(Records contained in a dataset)
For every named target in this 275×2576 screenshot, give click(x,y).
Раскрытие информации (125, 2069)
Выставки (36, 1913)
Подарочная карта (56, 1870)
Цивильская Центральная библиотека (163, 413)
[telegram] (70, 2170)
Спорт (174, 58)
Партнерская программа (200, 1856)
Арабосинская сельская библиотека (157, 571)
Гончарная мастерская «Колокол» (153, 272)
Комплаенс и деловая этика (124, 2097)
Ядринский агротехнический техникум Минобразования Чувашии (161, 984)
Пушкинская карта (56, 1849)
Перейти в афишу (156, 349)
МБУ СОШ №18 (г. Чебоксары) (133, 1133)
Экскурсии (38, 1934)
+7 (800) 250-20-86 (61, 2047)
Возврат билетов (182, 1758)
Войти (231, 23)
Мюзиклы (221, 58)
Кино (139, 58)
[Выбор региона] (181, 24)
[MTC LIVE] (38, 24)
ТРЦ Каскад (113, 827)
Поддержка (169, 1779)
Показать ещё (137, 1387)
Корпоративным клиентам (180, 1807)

> [Task instructions] You are asked to transcribe all of the data above exactly.

> [Response to the task]
For every named target in this 275×2576 screenshot, give click(x,y).
Раскрытие информации (125, 2069)
Выставки (36, 1913)
Подарочная карта (56, 1870)
Цивильская Центральная библиотека (163, 413)
[telegram] (70, 2170)
Спорт (174, 58)
Партнерская программа (200, 1856)
Арабосинская сельская библиотека (157, 571)
Гончарная мастерская «Колокол» (153, 272)
Комплаенс и деловая этика (124, 2097)
Ядринский агротехнический техникум Минобразования Чувашии (161, 984)
Пушкинская карта (56, 1849)
Перейти в афишу (156, 349)
МБУ СОШ №18 (г. Чебоксары) (133, 1133)
Экскурсии (38, 1934)
+7 (800) 250-20-86 (61, 2047)
Возврат билетов (182, 1758)
Войти (231, 23)
Мюзиклы (221, 58)
Кино (139, 58)
[Выбор региона] (181, 24)
[MTC LIVE] (38, 24)
ТРЦ Каскад (113, 827)
Поддержка (169, 1779)
Показать ещё (137, 1387)
Корпоративным клиентам (180, 1807)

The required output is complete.